§ **Brief**
Scan the records below for the word "agent" and give only the number of lines that hold it.
• • • • •
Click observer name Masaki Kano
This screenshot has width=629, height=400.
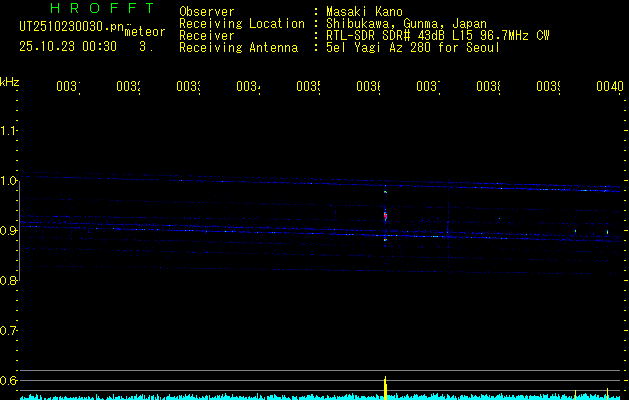[363, 12]
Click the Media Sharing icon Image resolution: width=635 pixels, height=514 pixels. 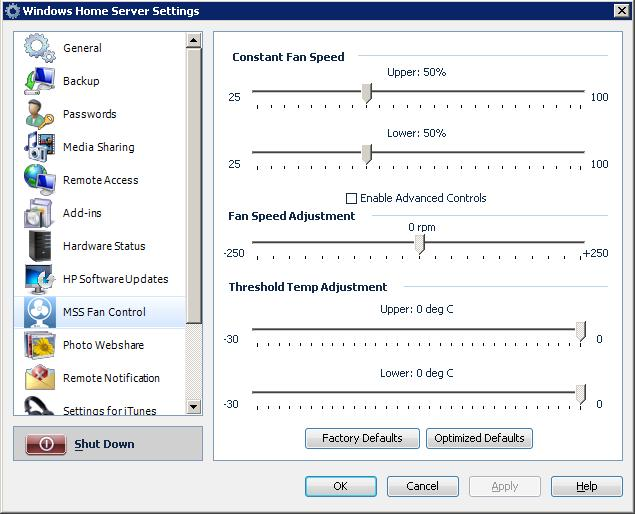coord(39,147)
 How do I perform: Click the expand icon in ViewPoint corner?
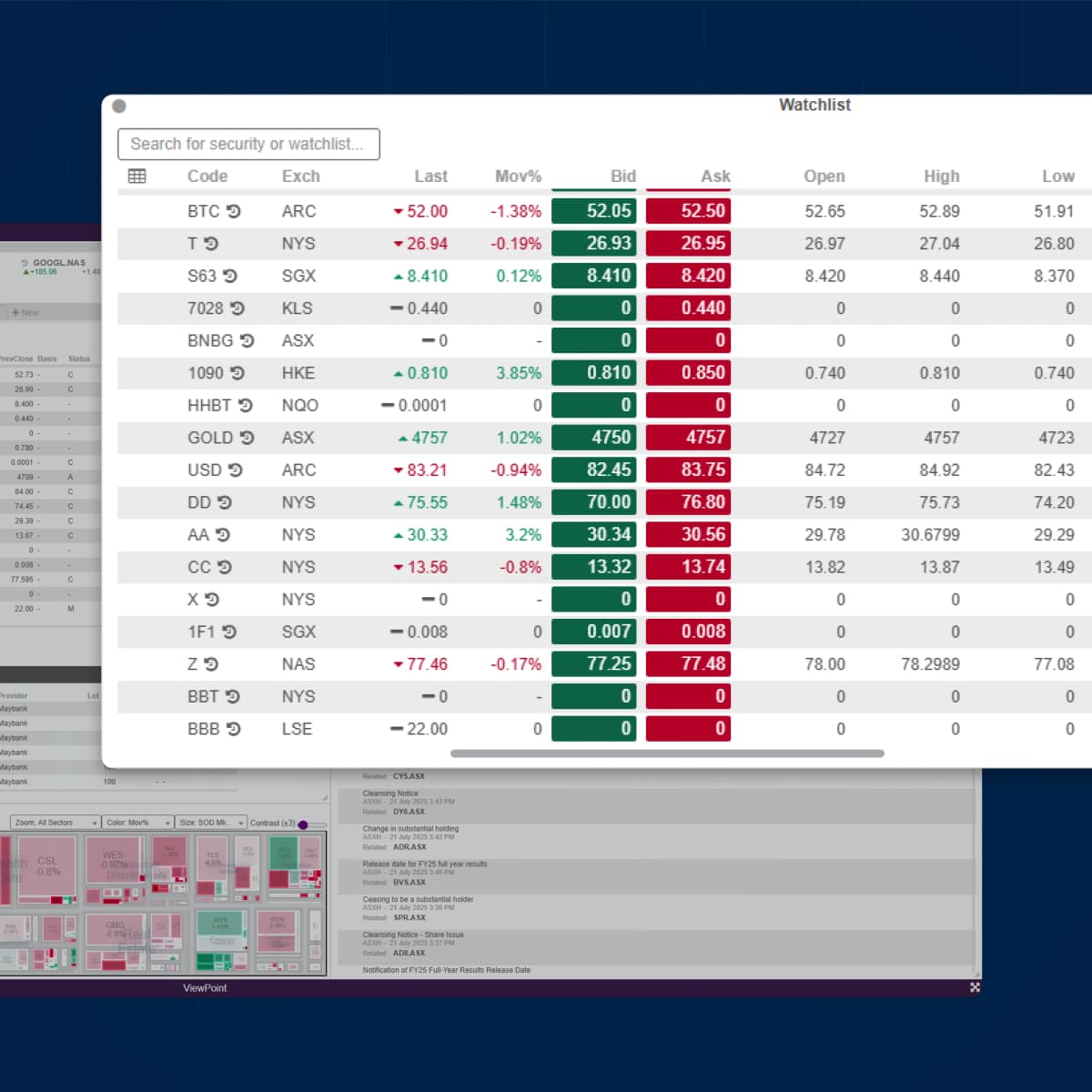pos(975,987)
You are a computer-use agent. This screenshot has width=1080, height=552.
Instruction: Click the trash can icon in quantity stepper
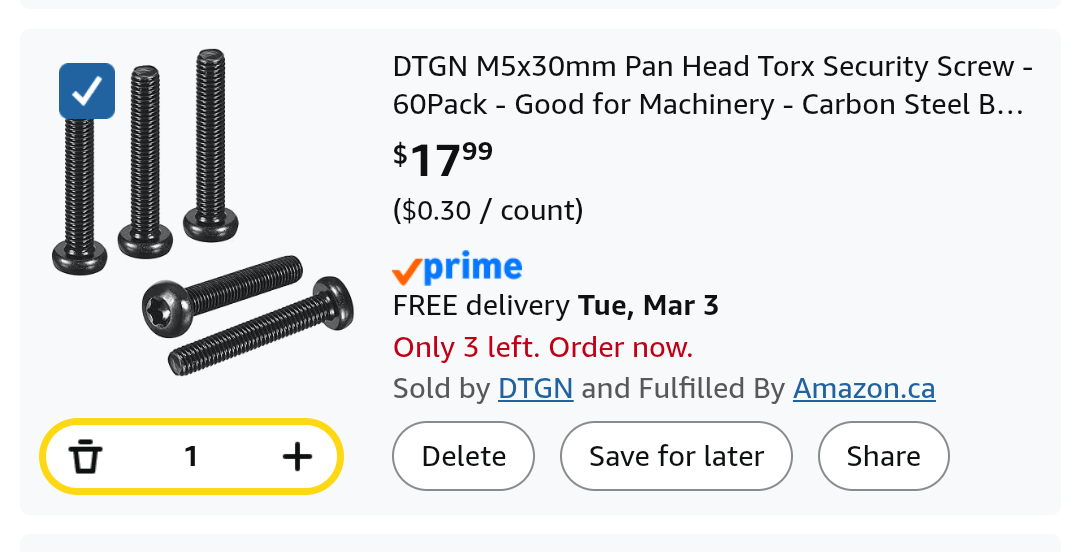[86, 457]
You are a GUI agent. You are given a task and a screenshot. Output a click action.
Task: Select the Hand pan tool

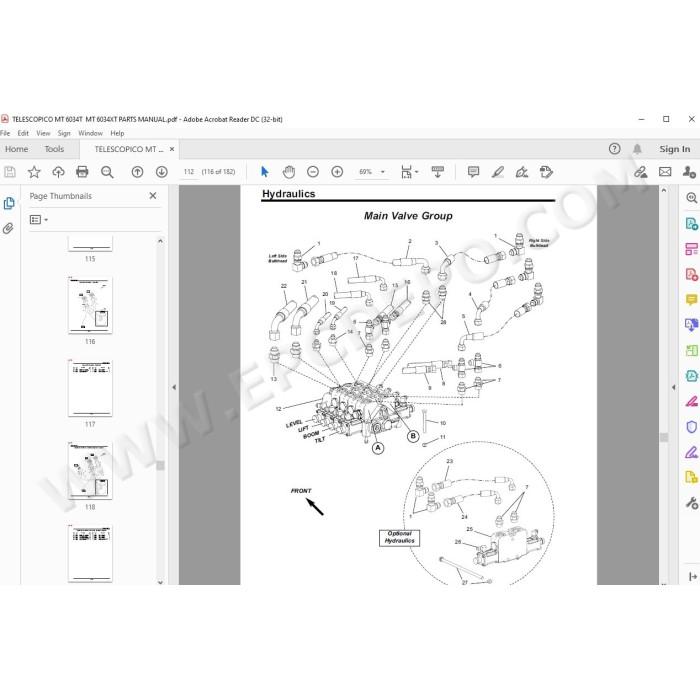(289, 172)
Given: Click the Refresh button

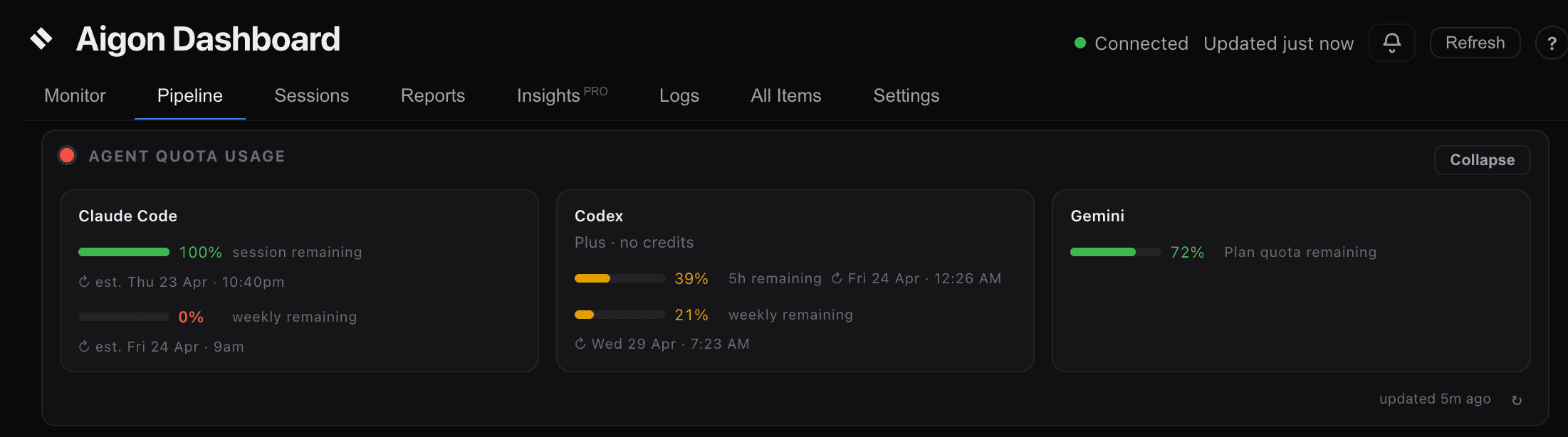Looking at the screenshot, I should pos(1475,42).
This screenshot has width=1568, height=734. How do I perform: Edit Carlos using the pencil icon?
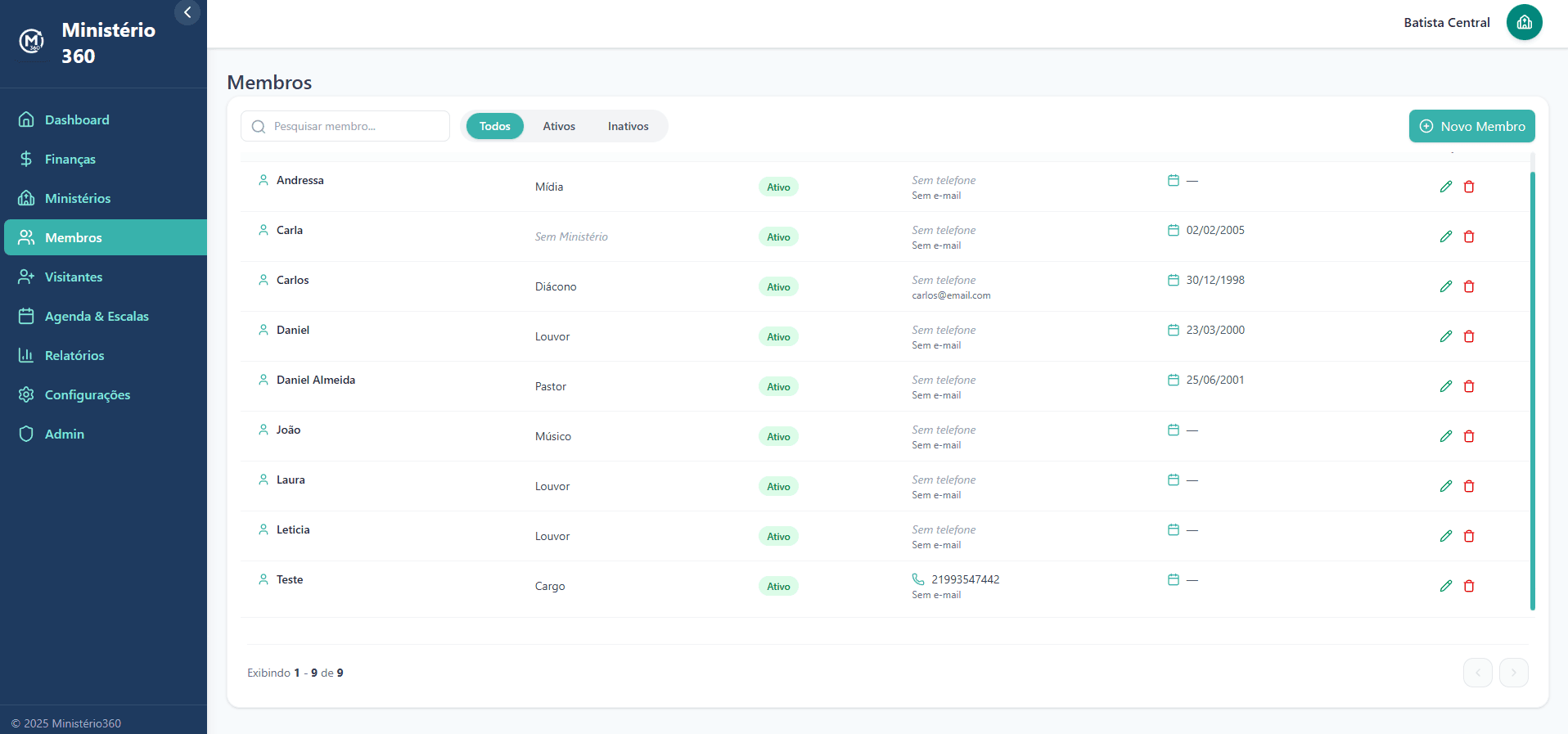(x=1445, y=286)
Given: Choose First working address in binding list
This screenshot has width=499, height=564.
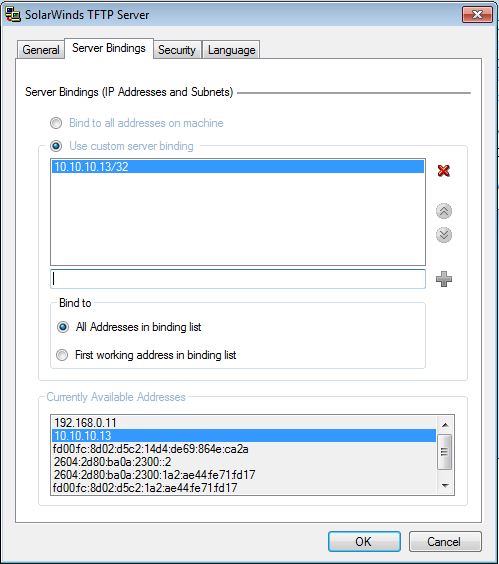Looking at the screenshot, I should pos(62,355).
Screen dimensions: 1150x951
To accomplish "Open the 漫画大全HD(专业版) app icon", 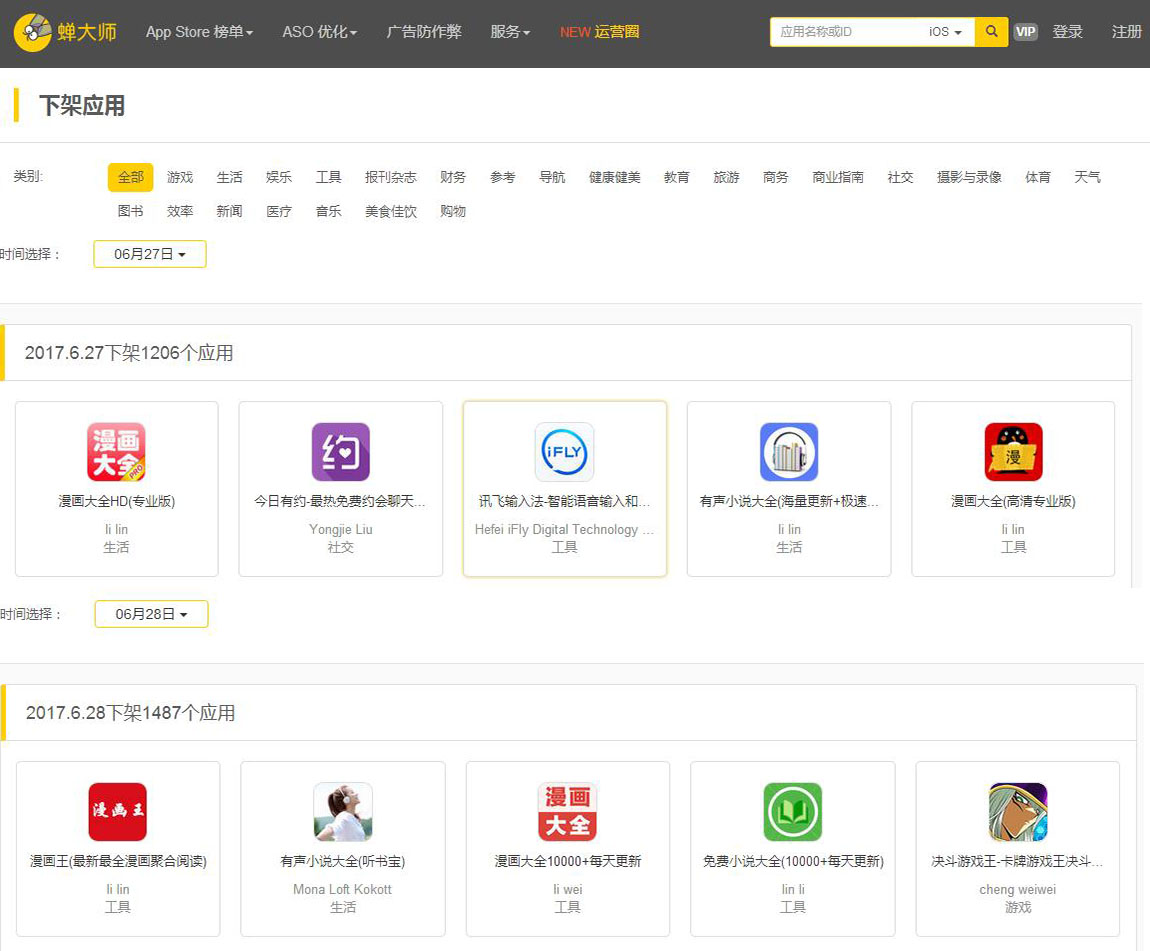I will point(116,452).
• • • • •
§ **Output of the exercise**
2